Write the records out again, exactly as they stand below.

(Excerpts from a dataset)
::::::

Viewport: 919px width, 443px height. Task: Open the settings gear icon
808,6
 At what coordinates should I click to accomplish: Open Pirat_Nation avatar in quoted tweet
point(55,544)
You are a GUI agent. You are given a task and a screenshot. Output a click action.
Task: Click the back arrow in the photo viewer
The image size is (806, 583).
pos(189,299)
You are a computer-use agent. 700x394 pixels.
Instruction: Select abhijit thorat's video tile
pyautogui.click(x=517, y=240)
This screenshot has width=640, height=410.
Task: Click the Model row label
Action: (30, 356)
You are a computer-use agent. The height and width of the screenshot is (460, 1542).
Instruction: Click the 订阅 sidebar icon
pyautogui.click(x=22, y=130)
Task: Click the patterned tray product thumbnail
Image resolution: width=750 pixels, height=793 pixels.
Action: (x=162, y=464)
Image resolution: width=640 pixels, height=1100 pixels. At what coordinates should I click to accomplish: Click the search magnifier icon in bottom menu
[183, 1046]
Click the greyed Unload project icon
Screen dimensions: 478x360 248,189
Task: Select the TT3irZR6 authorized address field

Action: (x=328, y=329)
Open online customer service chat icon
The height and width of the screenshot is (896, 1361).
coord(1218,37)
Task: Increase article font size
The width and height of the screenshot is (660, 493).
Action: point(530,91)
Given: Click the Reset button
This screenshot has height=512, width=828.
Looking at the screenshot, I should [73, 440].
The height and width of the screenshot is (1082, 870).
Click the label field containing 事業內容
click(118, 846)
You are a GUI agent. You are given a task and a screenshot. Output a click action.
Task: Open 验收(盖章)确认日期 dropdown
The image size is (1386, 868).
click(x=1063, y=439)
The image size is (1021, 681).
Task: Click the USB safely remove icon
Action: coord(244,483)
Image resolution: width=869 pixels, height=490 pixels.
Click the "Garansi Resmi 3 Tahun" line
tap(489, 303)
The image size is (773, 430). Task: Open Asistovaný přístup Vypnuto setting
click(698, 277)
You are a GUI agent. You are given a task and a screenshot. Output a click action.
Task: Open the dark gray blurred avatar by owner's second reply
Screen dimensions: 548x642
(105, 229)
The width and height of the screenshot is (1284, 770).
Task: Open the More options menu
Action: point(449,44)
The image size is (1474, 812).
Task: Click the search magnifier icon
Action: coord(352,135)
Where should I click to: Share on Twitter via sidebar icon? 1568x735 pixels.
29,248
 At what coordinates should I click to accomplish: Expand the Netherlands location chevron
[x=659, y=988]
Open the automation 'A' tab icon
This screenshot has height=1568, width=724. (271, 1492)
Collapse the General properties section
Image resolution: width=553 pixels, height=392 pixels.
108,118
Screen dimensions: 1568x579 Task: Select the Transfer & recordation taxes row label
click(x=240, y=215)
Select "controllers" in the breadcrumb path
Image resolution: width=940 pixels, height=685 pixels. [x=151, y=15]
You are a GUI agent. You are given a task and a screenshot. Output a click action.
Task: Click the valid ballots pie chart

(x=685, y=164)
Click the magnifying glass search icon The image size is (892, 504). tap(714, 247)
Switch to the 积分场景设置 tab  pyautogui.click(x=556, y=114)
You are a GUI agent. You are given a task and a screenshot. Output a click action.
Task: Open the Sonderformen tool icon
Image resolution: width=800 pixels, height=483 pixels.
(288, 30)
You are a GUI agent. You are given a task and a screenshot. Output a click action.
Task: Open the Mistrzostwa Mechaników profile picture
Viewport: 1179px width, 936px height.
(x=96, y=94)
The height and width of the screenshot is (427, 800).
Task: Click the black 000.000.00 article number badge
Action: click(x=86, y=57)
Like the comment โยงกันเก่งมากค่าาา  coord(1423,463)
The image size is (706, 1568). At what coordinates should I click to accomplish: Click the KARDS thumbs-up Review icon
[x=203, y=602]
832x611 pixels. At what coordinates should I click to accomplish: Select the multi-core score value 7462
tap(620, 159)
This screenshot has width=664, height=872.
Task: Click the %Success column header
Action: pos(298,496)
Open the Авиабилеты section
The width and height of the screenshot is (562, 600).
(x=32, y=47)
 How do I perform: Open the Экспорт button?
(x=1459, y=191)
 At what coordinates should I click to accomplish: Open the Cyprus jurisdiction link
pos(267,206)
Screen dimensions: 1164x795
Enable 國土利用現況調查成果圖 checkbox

::::::

▶ RESPONSE BOX
Viewport: 919px width, 443px height. Task: Open the settings gear icon
808,6
 At what coordinates should I click to accomplish: Open Pirat_Nation avatar in quoted tweet
point(55,544)
You are a GUI agent. You are given a task and a screenshot. Output a click action.
Task: Click the back arrow in the photo viewer
The image size is (806, 583).
pos(189,299)
You are a computer-use agent. 700x394 pixels.
Instruction: Select abhijit thorat's video tile
pyautogui.click(x=517, y=240)
This screenshot has width=640, height=410.
Task: Click the Model row label
Action: (30, 356)
You are a computer-use agent. The height and width of the screenshot is (460, 1542).
Instruction: Click the 订阅 sidebar icon
pyautogui.click(x=22, y=130)
Task: Click the patterned tray product thumbnail
Image resolution: width=750 pixels, height=793 pixels.
Action: (x=162, y=464)
Image resolution: width=640 pixels, height=1100 pixels. At what coordinates should I click to accomplish: Click the search magnifier icon in bottom menu
[183, 1046]
Click the greyed Unload project icon
Screen dimensions: 478x360 248,189
Task: Select the TT3irZR6 authorized address field

Action: (x=328, y=329)
Open online customer service chat icon
The height and width of the screenshot is (896, 1361).
coord(1218,37)
Task: Increase article font size
The width and height of the screenshot is (660, 493).
Action: point(530,91)
Given: Click the Reset button
This screenshot has height=512, width=828.
Looking at the screenshot, I should [73, 440].
The height and width of the screenshot is (1082, 870).
Click the label field containing 事業內容
click(118, 846)
You are a GUI agent. You are given a task and a screenshot. Output a click action.
Task: Open 验收(盖章)确认日期 dropdown
The image size is (1386, 868).
click(x=1063, y=439)
The image size is (1021, 681).
Task: Click the USB safely remove icon
Action: coord(244,483)
Image resolution: width=869 pixels, height=490 pixels.
Click the "Garansi Resmi 3 Tahun" line
tap(489, 303)
The image size is (773, 430). Task: Open Asistovaný přístup Vypnuto setting
click(698, 277)
You are a GUI agent. You are given a task and a screenshot. Output a click action.
Task: Open the dark gray blurred avatar by owner's second reply
Screen dimensions: 548x642
(105, 229)
The width and height of the screenshot is (1284, 770).
Task: Open the More options menu
Action: point(449,44)
The image size is (1474, 812).
Task: Click the search magnifier icon
Action: coord(352,135)
Where should I click to: Share on Twitter via sidebar icon? 1568x735 pixels.
29,248
 At what coordinates should I click to accomplish: Expand the Netherlands location chevron
[x=659, y=988]
Open the automation 'A' tab icon
This screenshot has height=1568, width=724. (271, 1492)
Collapse the General properties section
Image resolution: width=553 pixels, height=392 pixels.
108,118
Screen dimensions: 1568x579 Task: Select the Transfer & recordation taxes row label
click(x=240, y=215)
Select "controllers" in the breadcrumb path
Image resolution: width=940 pixels, height=685 pixels. [x=151, y=15]
You are a GUI agent. You are given a task and a screenshot. Output a click action.
Task: Click the valid ballots pie chart

(x=685, y=164)
Click the magnifying glass search icon The image size is (892, 504). tap(714, 247)
Switch to the 积分场景设置 tab  pyautogui.click(x=556, y=114)
You are a GUI agent. You are given a task and a screenshot. Output a click action.
Task: Open the Sonderformen tool icon
Image resolution: width=800 pixels, height=483 pixels.
(288, 30)
You are a GUI agent. You are given a task and a screenshot. Output a click action.
Task: Open the Mistrzostwa Mechaników profile picture
Viewport: 1179px width, 936px height.
(x=96, y=94)
The height and width of the screenshot is (427, 800).
Task: Click the black 000.000.00 article number badge
Action: click(x=86, y=57)
Like the comment โยงกันเก่งมากค่าาา  coord(1423,463)
The image size is (706, 1568). At what coordinates should I click to accomplish: Click the KARDS thumbs-up Review icon
[x=203, y=602]
832x611 pixels. At what coordinates should I click to accomplish: Select the multi-core score value 7462
tap(620, 159)
This screenshot has width=664, height=872.
Task: Click the %Success column header
Action: pos(298,496)
Open the Авиабилеты section
The width and height of the screenshot is (562, 600).
(x=32, y=47)
 How do I perform: Open the Экспорт button?
(x=1459, y=191)
 At what coordinates should I click to accomplish: Open the Cyprus jurisdiction link
pos(267,206)
Screen dimensions: 1164x795
Enable 國土利用現況調查成果圖 checkbox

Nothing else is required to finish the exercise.